_Document text_:
──────

Next week is shaping up to be a busy one for market debuts with four companies planning IPOs — a sign that the battered sector is again picking up steam. Still, the initial public offerings are generating little buzz and the companies may have to cut the amounts they hope to raise.
The more than $600 million that Texas Instruments Inc. spin-off Sensata Technologies Holding BV is looking to raise would make it the largest initial public offering so far this year. But analysts who follow the IPO market say that its heavy debt load of more than $2 billion and erratic sales may lead the maker of sensors for everything from automobiles and airplanes to refrigerators, to slash its price dramatically.
The company, based in the Netherlands, plans to sell 31.6 million shares between $18 and $20 apiece and trade under the symbol "ST."
"Sensata's sales are down, their debt is absolutely enormous and a private equity company is backing the deal," said Scott Sweet, who analyzes IPOs for IPOBoutique.com. "That has proven not to be a winning combination right now."
Investors have become weary of companies with weak balance sheets, private equity firms looking to cash in and deals designed to pay down debt.
While the upcoming market debuts haven't received high ratings from analysts, four deals in one week is still impressive, said John Fitzgibbon of IPOScoop.com. Comparatively, there were seven companies that made it to the market in January, and eight in February.

──────

_Given records_:
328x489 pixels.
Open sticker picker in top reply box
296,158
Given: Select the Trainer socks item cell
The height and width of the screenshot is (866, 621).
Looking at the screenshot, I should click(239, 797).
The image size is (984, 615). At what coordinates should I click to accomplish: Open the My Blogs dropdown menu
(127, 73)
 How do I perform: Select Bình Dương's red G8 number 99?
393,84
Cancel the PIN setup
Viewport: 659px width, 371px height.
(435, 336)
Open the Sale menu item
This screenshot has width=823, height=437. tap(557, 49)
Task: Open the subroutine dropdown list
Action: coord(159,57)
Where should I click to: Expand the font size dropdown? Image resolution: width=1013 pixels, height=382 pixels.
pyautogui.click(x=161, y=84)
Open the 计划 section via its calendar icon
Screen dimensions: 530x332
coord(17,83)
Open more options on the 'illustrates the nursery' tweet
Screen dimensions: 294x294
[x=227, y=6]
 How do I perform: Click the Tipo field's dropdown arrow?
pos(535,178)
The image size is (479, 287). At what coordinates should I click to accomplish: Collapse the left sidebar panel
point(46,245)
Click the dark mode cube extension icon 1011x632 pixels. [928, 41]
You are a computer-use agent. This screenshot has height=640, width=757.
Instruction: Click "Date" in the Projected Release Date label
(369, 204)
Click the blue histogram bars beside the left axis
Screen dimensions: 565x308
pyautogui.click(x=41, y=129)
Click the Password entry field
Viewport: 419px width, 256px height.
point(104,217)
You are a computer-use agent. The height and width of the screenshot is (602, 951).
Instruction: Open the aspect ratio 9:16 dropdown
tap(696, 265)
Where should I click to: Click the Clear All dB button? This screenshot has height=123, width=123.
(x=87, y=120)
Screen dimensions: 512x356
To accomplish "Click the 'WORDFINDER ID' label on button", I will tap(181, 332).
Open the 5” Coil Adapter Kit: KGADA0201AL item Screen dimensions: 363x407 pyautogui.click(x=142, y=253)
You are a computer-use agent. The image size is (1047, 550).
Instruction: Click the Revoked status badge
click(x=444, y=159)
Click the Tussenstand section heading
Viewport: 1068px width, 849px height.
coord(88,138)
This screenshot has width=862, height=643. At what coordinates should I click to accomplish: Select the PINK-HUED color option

──────

_Using the information_:
a) List every product the IPO news text names as something Sensata makes sensors for.
b) Output the part of the IPO news text that opens with the words containing "The company, based" and closes with "eight in February.".

_Task answers_:
a) automobiles, airplanes, refrigerators

b)
The company, based in the Netherlands, plans to sell 31.6 million shares between $18 and $20 apiece and trade under the symbol "ST."
"Sensata's sales are down, their debt is absolutely enormous and a private equity company is backing the deal," said Scott Sweet, who analyzes IPOs for IPOBoutique.com. "That has proven not to be a winning combination right now."
Investors have become weary of companies with weak balance sheets, private equity firms looking to cash in and deals designed to pay down debt.
While the upcoming market debuts haven't received high ratings from analysts, four deals in one week is still impressive, said John Fitzgibbon of IPOScoop.com. Comparatively, there were seven companies that made it to the market in January, and eight in February.